• **Task to complete**: Set down, word for word, the portion of the warrant provisions below starting at "2.4 Certificate as" and ending at "number of Shares.".

---------- Source excerpt

2.1 Stock Dividends, Splits, Etc. If the Company declares or pays a dividend on the outstanding shares of the Class payable in
common stock or other securities, then upon exercise of this Warrant, for each Share acquired, Holder shall receive, without cost to Holder, the total number and kind of securities to which Holder would have been entitled had Holder owned the Shares
of record as of the date the dividend occurred. If the Company subdivides the outstanding shares of the Class by reclassification or otherwise into a greater number of shares, the number of Shares purchasable hereunder shall be proportionately
increased and the Warrant Price shall be proportionately decreased. If the outstanding shares of the Class are combined or consolidated, by reclassification or otherwise, into a lesser number of shares, the Warrant Price shall be
proportionately increased and the number of Shares shall be proportionately decreased. 

  
 3 

 2.2 Reclassification, Exchange, Combinations or Substitution. Upon any
reclassification, exchange, substitution, recapitalization, reorganization or other event affecting the outstanding shares of the Class, Holder shall be entitled to receive, upon exercise or conversion of this Warrant, the number and kind of
securities and property that Holder would have received for the Shares if this Warrant had been exercised in full immediately before such reclassification, exchange, substitution, recapitalization, reorganization or other event, at an aggregate
Warrant Price not exceeding the aggregate Warrant Price in effect as of immediately prior thereto. The Company or its successor shall promptly issue to Holder a certificate pursuant to Article 2.4 hereof setting forth the number, class and
series or other designation of such new securities or other property issuable upon exercise or conversion of this Warrant as a result of such reclassification, exchange, substitution, recapitalization, reorganization or other event. The
provisions of this Article 2.2 shall similarly apply to successive reclassifications, exchanges, substitutions, recapitalizations, reorganizations and other events. 

2.3 Fractional Shares. No fractional Shares shall be issuable upon exercise or conversion of the Warrant, and the number of Shares
to be issued shall be rounded down to the nearest whole Share. If a fractional share interest arises upon any exercise or conversion of the Warrant, the Company shall eliminate such fractional share interest by paying Holder the amount computed
by multiplying the fractional interest by the fair market value of a full Share. 
 2.4 Certificate as to Adjustments. Upon each
adjustment of the Warrant Price, Class and/or number of Shares, the Company shall promptly notify Holder in writing, and, at the Company’s expense, promptly compute such adjustment, and furnish Holder with a certificate of its Chief Financial
Officer setting forth such adjustment and the facts upon which such adjustment is based. The Company shall, upon written request, furnish Holder a certificate setting forth the Warrant Price, Class and number of Shares in effect upon the date
thereof and the series of adjustments leading to such Warrant Price, Class and number of Shares.

--------------------
---------- Extracted material

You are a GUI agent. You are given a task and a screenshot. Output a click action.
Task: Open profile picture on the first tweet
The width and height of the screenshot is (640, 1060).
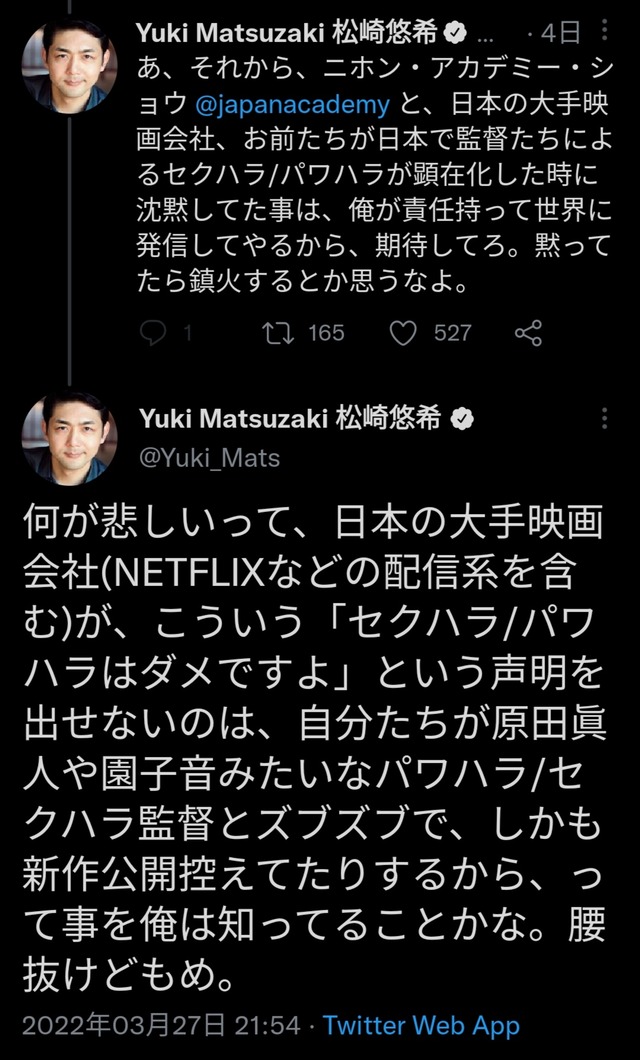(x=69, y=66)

--------------------
---------- Extracted material

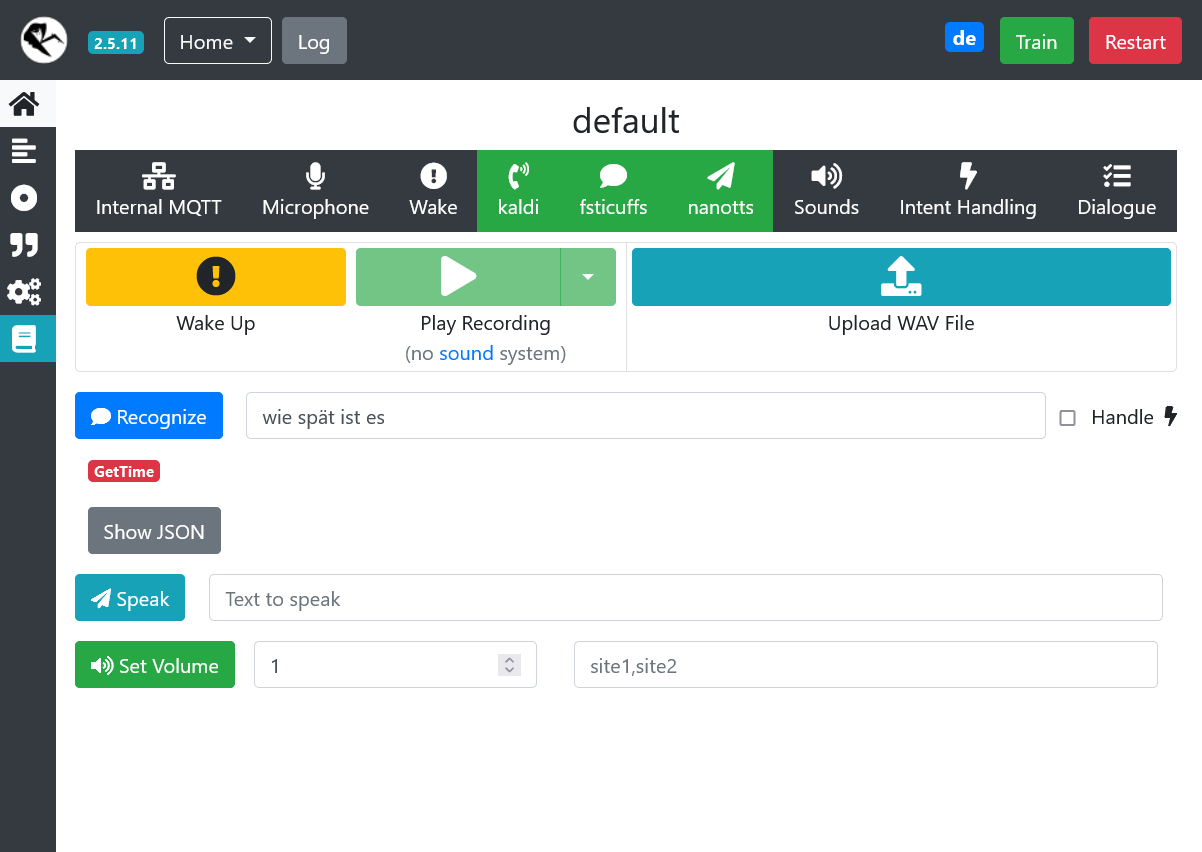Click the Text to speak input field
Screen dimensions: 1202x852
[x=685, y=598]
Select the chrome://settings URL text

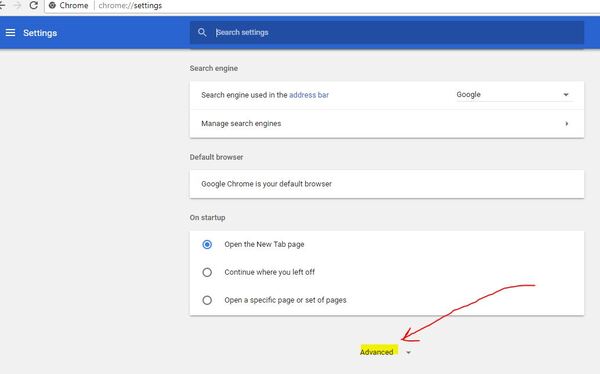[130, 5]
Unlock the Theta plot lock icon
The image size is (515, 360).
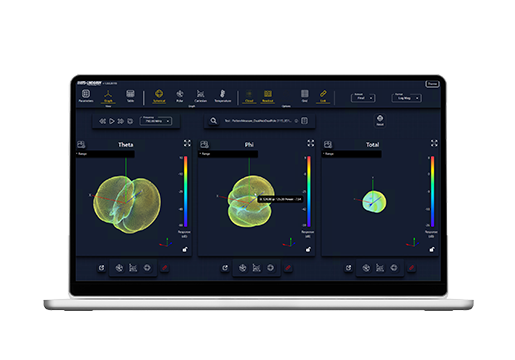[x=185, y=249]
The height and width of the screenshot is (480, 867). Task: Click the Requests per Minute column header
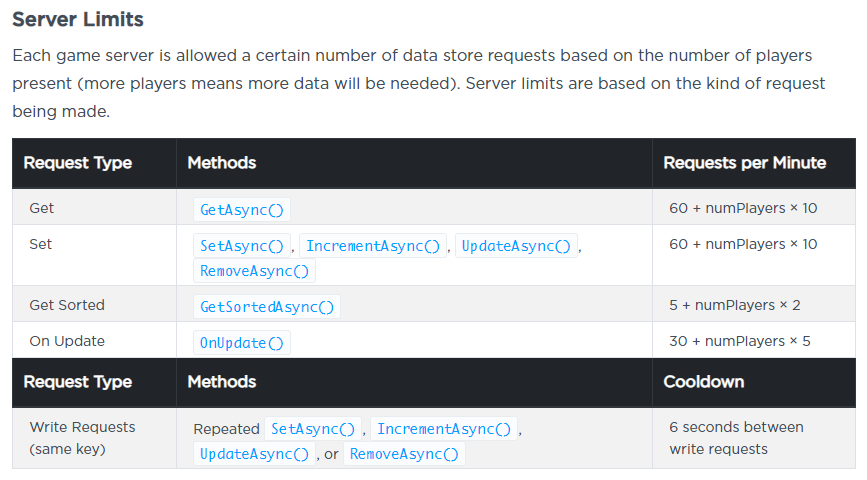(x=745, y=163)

--------------------

• **Task solution**:
2.4 Certificate as to Adjustments. Upon each
adjustment of the Warrant Price, Class and/or number of Shares, the Company shall promptly notify Holder in writing, and, at the Company’s expense, promptly compute such adjustment, and furnish Holder with a certificate of its Chief Financial
Officer setting forth such adjustment and the facts upon which such adjustment is based. The Company shall, upon written request, furnish Holder a certificate setting forth the Warrant Price, Class and number of Shares in effect upon the date
thereof and the series of adjustments leading to such Warrant Price, Class and number of Shares.